Task to complete: For the string "Given", state how many lines of the data hold it. Give nothing besides the number.

*** Data records Section Begins ***

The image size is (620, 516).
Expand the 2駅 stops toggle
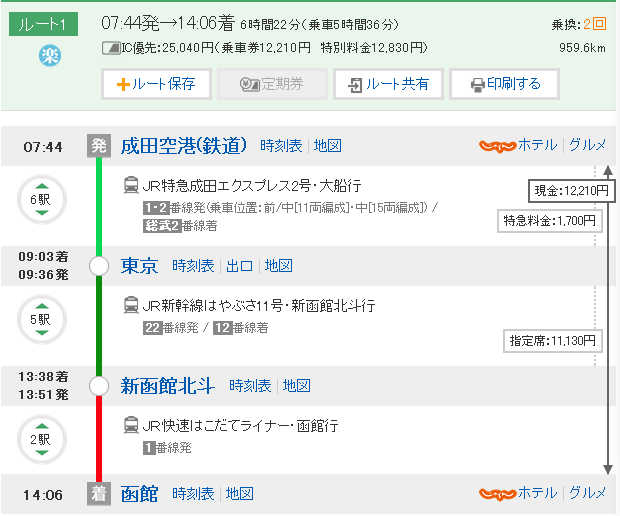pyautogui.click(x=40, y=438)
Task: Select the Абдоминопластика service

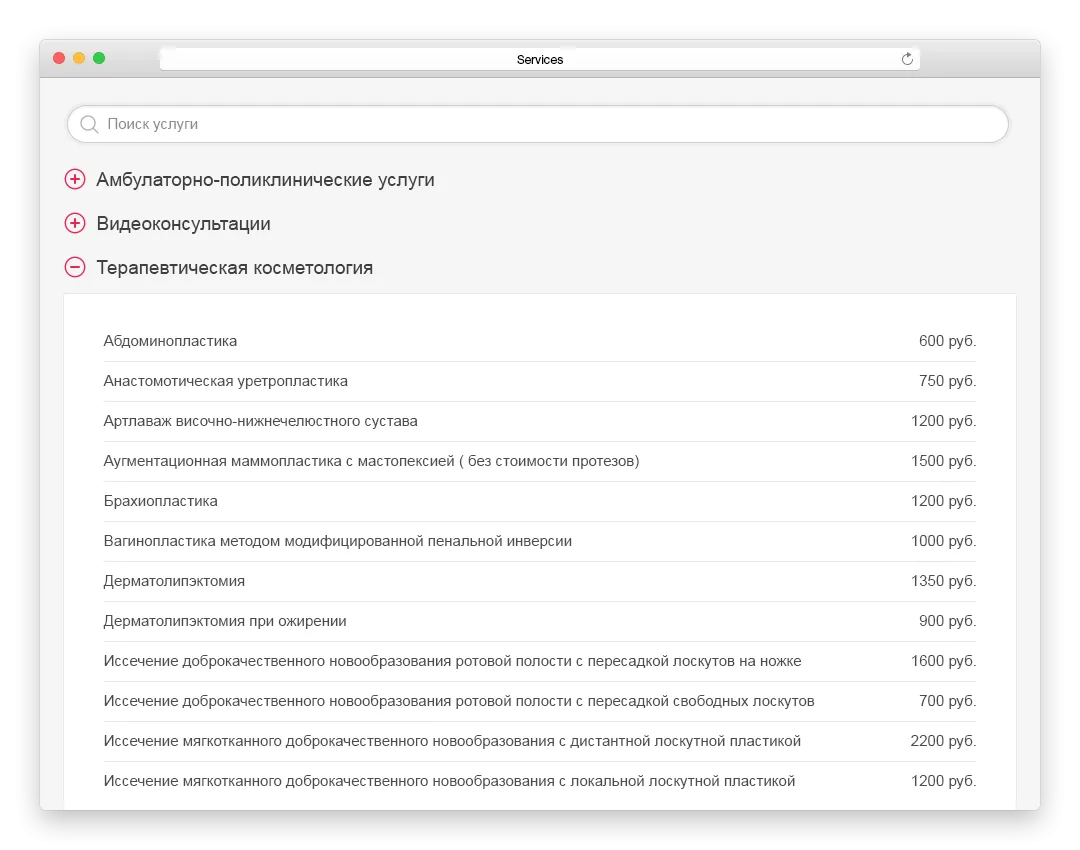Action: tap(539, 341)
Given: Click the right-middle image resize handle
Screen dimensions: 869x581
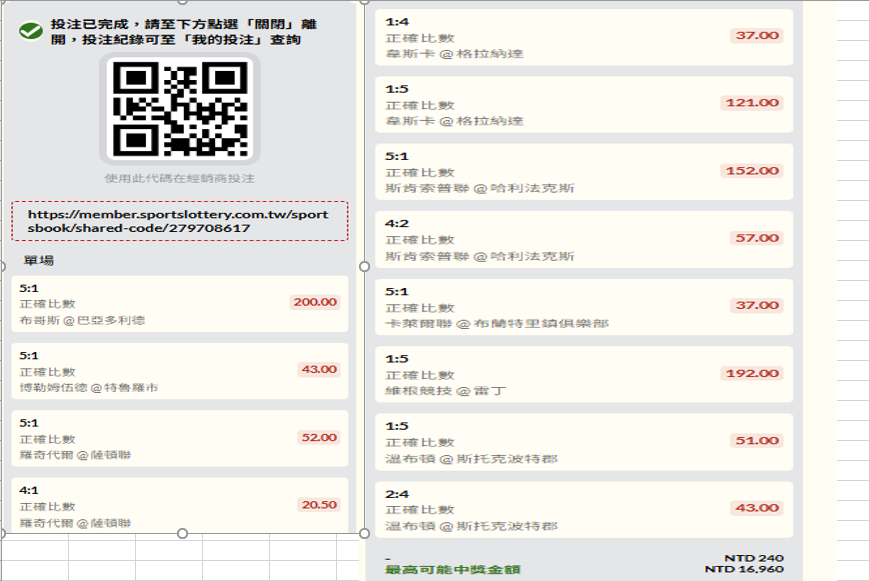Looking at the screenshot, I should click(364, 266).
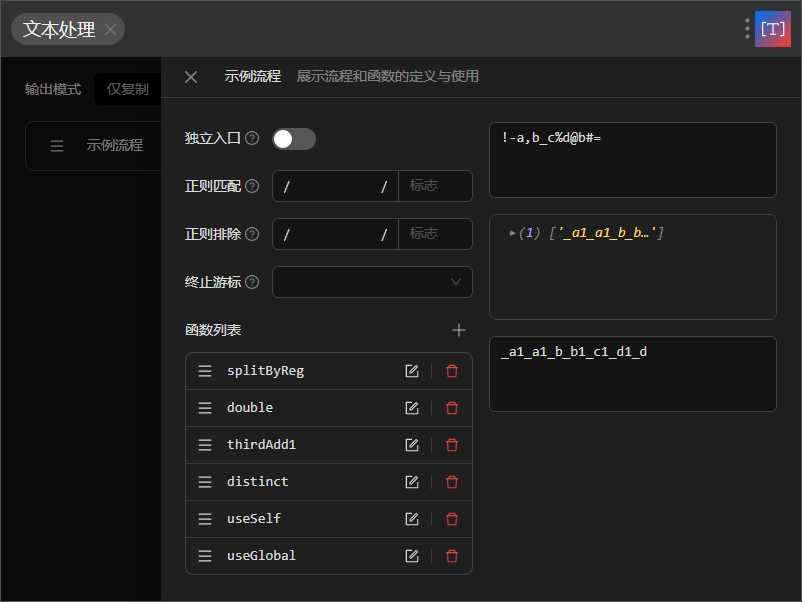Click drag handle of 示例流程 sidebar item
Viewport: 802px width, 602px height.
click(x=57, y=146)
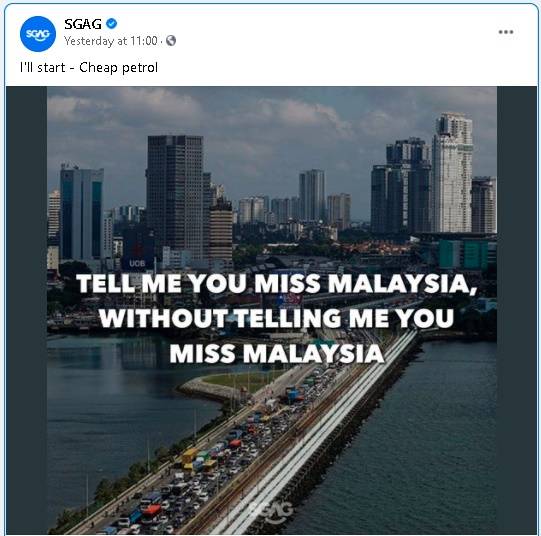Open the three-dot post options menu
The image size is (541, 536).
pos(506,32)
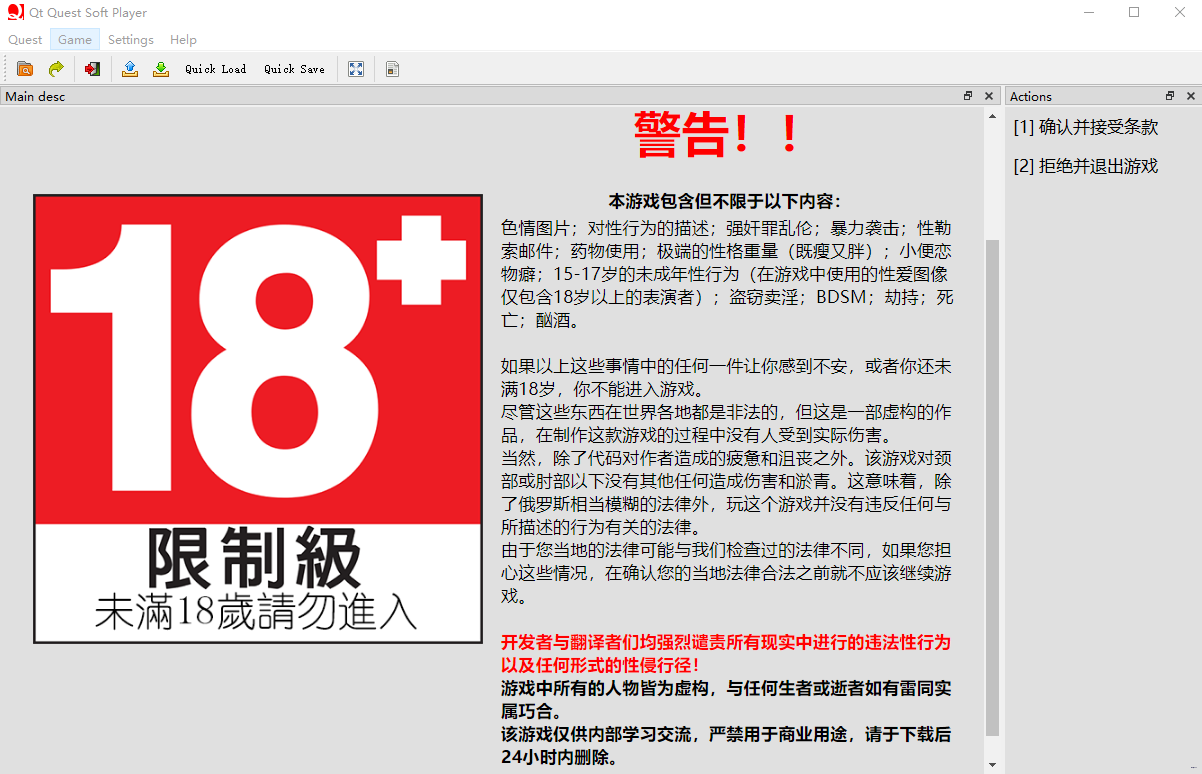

*** Data records Section Ends ***
*** Data records Section Begins ***

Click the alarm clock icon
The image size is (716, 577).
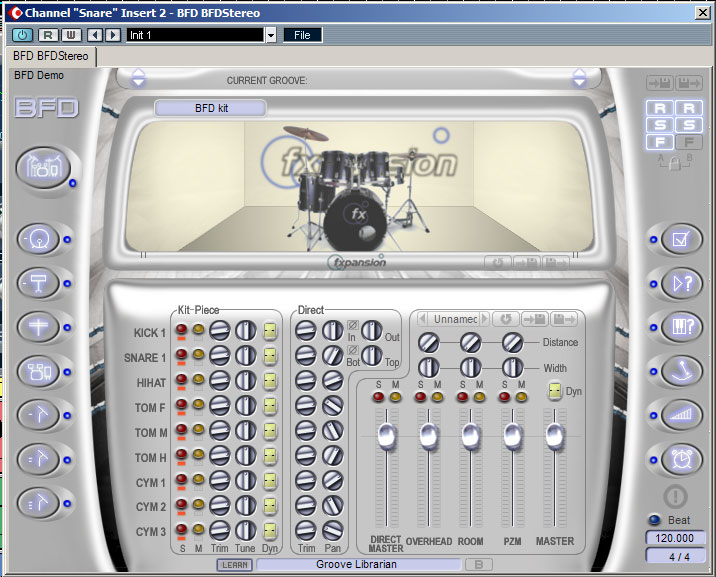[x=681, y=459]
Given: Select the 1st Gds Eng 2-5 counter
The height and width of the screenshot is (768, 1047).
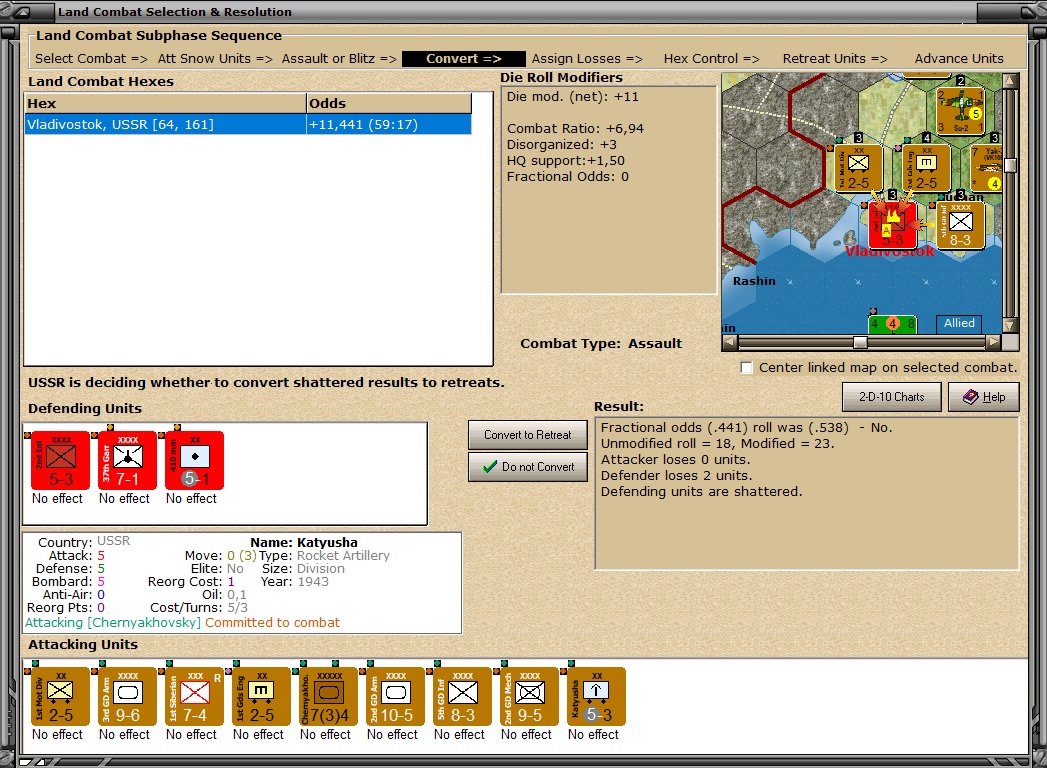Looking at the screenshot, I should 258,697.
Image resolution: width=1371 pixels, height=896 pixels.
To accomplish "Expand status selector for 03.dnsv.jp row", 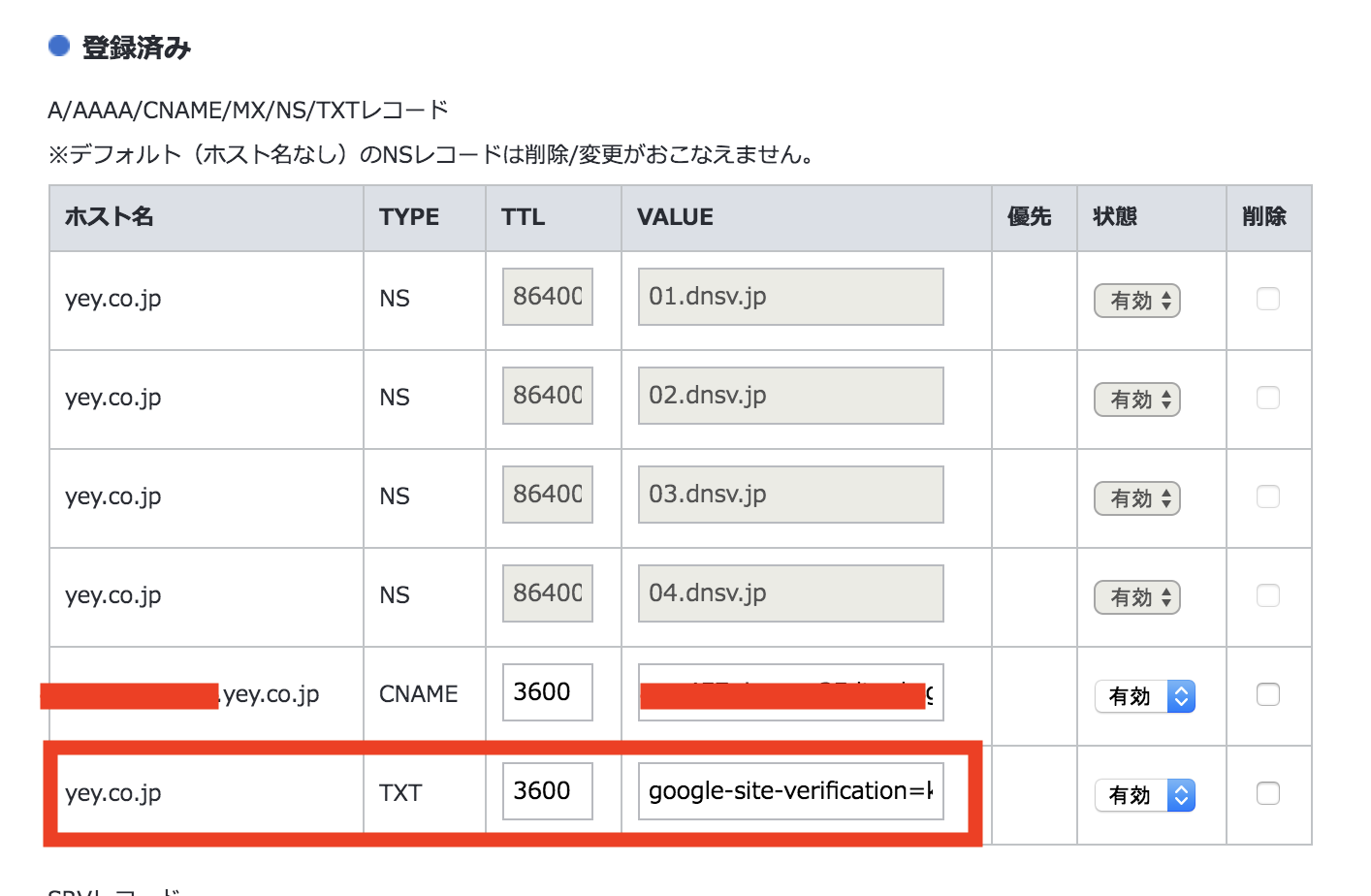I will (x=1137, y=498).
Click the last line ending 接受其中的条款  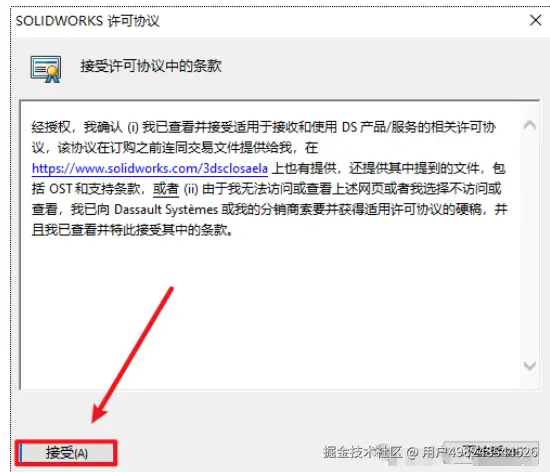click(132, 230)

*** Data records Section Ends ***
*** Data records Section Begins ***

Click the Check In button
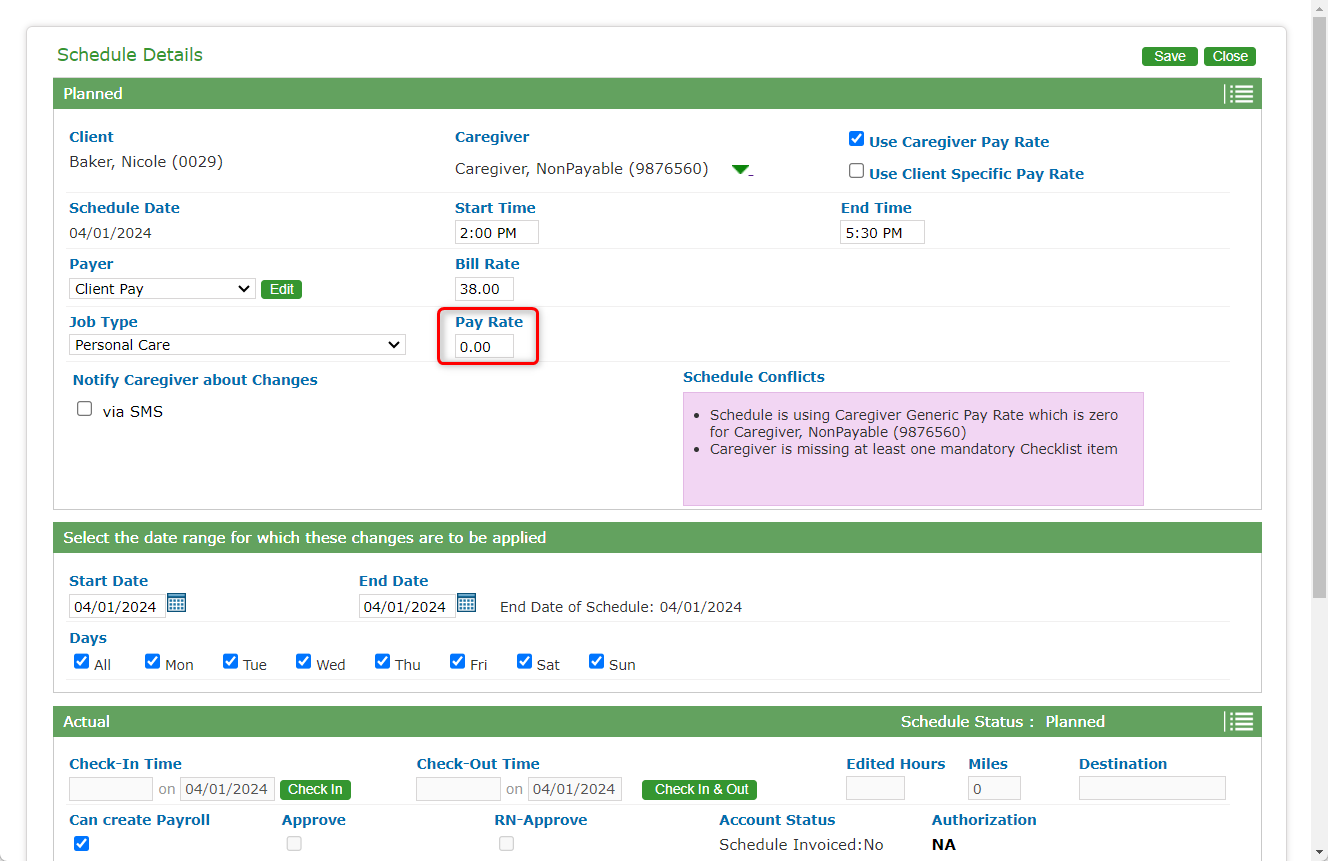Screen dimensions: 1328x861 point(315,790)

*** Data records Section Ends ***

Answer to this problem: 2